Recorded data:
================================

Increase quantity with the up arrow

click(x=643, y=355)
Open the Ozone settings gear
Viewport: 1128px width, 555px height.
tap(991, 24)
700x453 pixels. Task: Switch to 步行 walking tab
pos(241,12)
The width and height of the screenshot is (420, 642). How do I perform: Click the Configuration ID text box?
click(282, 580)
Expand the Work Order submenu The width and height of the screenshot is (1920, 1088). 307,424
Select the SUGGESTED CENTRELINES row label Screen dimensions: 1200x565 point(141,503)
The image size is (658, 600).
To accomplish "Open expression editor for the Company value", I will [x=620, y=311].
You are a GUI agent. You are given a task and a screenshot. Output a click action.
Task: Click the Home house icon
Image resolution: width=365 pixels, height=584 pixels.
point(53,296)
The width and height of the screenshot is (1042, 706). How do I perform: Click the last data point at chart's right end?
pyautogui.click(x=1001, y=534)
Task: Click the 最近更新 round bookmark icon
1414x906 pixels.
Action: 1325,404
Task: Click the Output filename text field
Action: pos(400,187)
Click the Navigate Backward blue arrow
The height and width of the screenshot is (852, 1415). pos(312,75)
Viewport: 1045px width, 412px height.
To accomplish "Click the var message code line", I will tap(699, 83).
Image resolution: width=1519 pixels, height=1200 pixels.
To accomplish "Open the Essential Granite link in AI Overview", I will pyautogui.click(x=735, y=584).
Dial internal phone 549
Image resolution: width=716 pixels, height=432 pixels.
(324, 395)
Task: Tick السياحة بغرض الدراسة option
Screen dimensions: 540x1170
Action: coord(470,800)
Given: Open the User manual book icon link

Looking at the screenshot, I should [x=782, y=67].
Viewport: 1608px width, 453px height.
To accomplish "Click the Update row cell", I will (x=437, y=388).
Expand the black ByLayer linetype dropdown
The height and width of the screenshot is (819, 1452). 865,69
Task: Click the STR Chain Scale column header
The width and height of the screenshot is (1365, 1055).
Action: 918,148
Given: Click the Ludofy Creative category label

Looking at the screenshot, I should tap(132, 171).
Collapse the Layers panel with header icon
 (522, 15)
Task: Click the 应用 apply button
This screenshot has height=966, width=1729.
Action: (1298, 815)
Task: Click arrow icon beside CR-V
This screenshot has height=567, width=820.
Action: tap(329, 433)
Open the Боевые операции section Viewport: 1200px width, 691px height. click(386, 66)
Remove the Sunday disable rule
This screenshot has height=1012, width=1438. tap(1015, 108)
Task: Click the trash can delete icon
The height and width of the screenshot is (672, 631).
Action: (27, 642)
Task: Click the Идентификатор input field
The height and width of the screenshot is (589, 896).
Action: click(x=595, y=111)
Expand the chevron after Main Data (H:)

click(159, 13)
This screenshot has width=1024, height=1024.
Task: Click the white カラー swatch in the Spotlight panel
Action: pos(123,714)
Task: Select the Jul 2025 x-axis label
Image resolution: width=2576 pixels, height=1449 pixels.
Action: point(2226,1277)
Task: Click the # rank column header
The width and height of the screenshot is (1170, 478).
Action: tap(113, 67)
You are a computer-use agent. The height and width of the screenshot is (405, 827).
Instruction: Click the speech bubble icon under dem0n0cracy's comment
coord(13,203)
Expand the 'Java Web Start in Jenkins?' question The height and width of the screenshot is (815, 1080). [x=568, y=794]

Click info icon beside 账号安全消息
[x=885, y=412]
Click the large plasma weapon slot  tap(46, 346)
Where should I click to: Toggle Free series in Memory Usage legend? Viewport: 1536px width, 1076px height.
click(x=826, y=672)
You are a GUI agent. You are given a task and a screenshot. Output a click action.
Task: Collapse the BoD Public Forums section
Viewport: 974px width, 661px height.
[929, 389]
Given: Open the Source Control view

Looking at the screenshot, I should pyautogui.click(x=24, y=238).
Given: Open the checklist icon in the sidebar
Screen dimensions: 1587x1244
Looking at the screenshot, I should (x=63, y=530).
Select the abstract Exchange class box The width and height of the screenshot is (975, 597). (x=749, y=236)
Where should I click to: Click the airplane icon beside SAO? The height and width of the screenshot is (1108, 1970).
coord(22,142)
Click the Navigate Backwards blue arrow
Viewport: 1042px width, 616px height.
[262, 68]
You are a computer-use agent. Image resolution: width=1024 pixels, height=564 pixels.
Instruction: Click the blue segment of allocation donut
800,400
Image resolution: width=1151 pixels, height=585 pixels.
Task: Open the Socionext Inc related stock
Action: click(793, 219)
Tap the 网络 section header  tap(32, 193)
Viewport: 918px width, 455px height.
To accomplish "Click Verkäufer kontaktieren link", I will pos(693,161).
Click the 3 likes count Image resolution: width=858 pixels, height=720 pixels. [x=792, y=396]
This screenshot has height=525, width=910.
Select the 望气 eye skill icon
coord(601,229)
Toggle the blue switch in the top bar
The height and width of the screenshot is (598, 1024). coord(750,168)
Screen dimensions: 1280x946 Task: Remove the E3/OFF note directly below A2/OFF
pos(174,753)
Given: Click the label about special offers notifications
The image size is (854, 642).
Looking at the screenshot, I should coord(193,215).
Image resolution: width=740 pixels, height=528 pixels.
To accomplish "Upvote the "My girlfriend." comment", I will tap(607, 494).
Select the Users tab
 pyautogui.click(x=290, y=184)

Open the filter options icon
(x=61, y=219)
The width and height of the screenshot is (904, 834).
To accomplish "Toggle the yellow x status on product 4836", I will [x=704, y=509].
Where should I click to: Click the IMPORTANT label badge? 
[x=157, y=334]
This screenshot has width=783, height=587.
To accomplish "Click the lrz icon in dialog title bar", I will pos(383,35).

================================

» Your assignment: Print the records above verbatim from their first line to the line containing "Select the SUGGESTED", both included, and stop there.

» Reply to the task:
Increase quantity with the up arrow

click(x=643, y=355)
Open the Ozone settings gear
Viewport: 1128px width, 555px height.
tap(991, 24)
700x453 pixels. Task: Switch to 步行 walking tab
pos(241,12)
The width and height of the screenshot is (420, 642). How do I perform: Click the Configuration ID text box?
click(282, 580)
Expand the Work Order submenu The width and height of the screenshot is (1920, 1088). 307,424
Select the SUGGESTED CENTRELINES row label Screen dimensions: 1200x565 point(141,503)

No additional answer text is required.